Task directions:
Copy exactly. Include the line containing "The height and", every line after it, and the last line below, but no pictures.

Supplied information:
►

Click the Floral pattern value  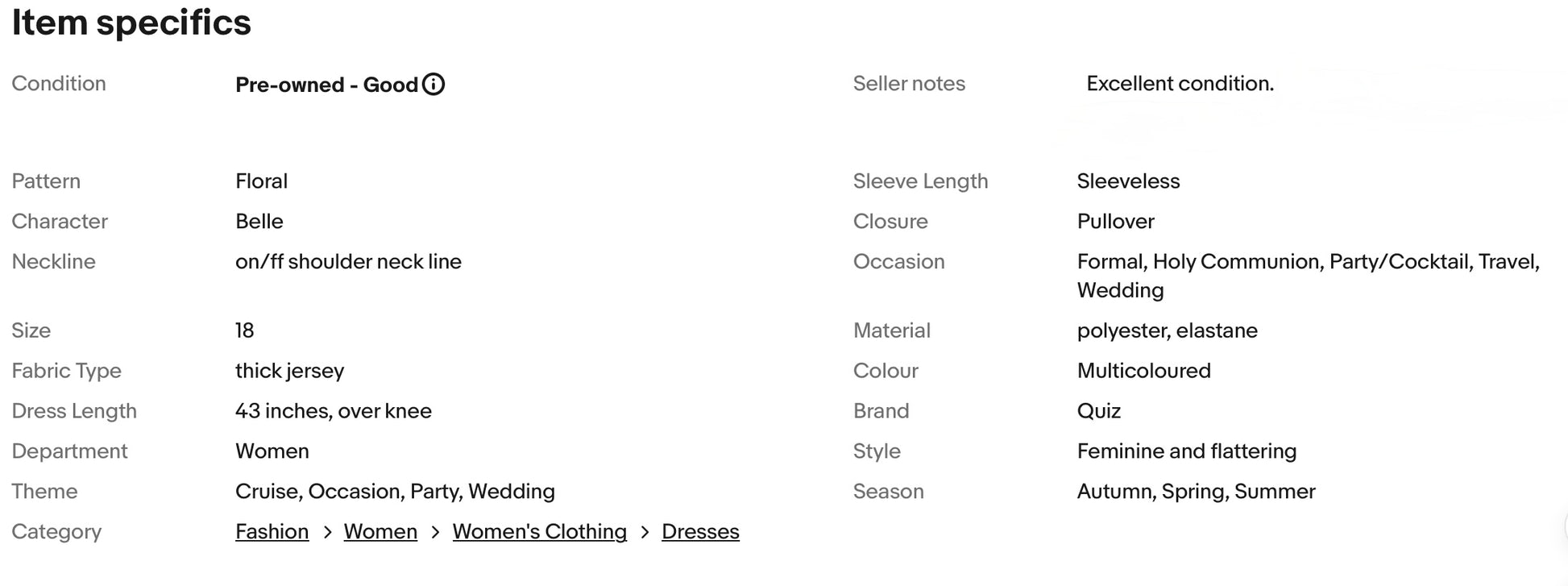pyautogui.click(x=261, y=181)
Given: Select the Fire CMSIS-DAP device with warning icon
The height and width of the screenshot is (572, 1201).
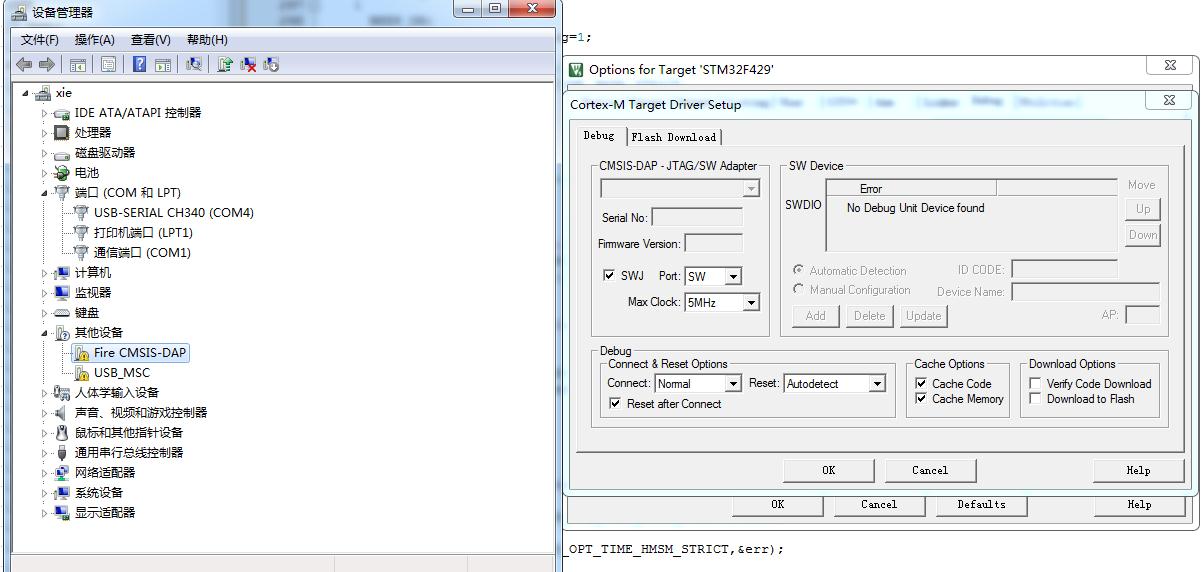Looking at the screenshot, I should [139, 353].
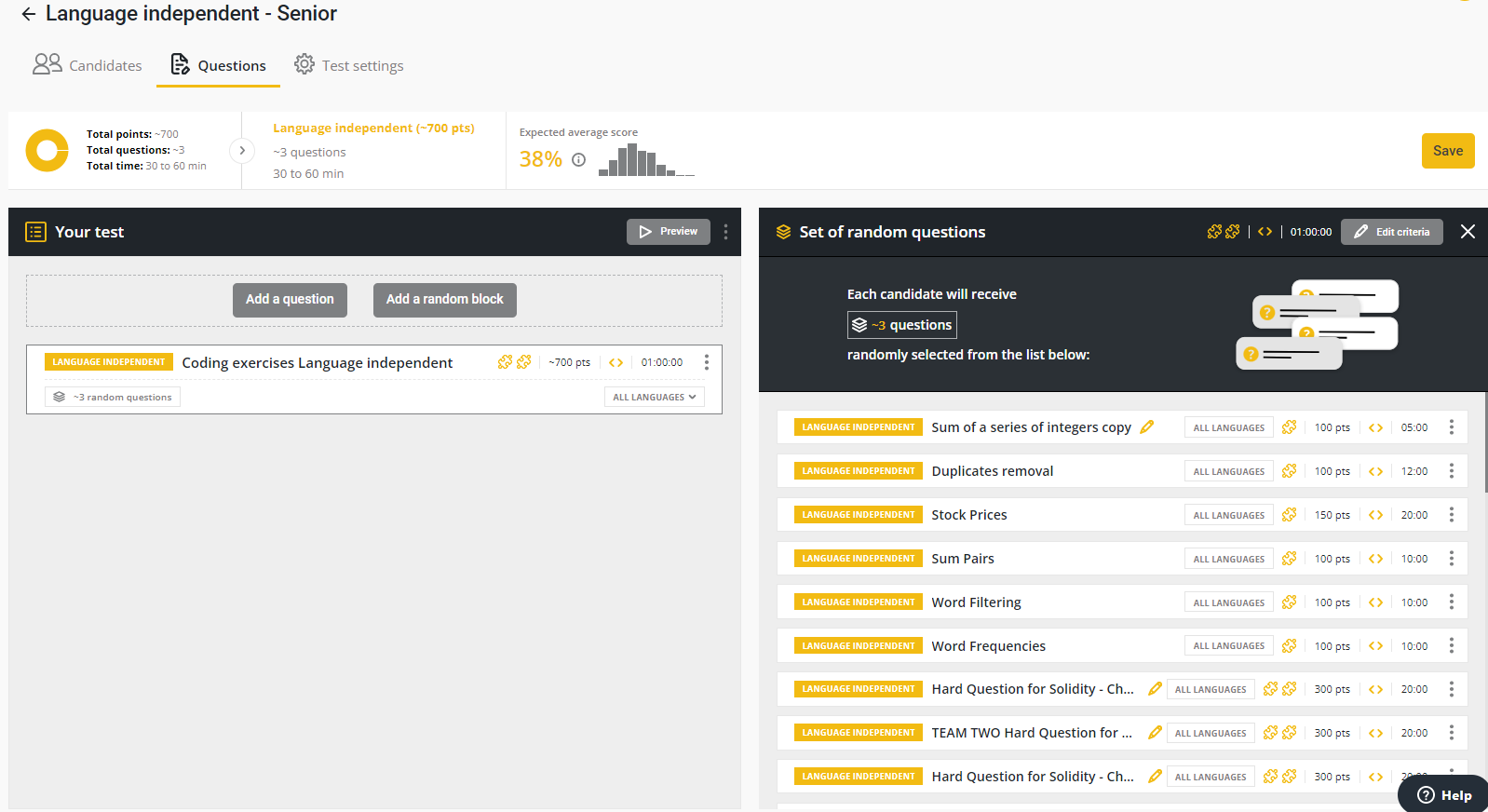Click info icon beside 38% expected score
Viewport: 1488px width, 812px height.
click(x=578, y=160)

◄

Written reply:
The height and width of the screenshot is (572, 1201).
Looking at the screenshot, I should [139, 353].
Click info icon beside 38% expected score
Viewport: 1488px width, 812px height.
click(x=578, y=160)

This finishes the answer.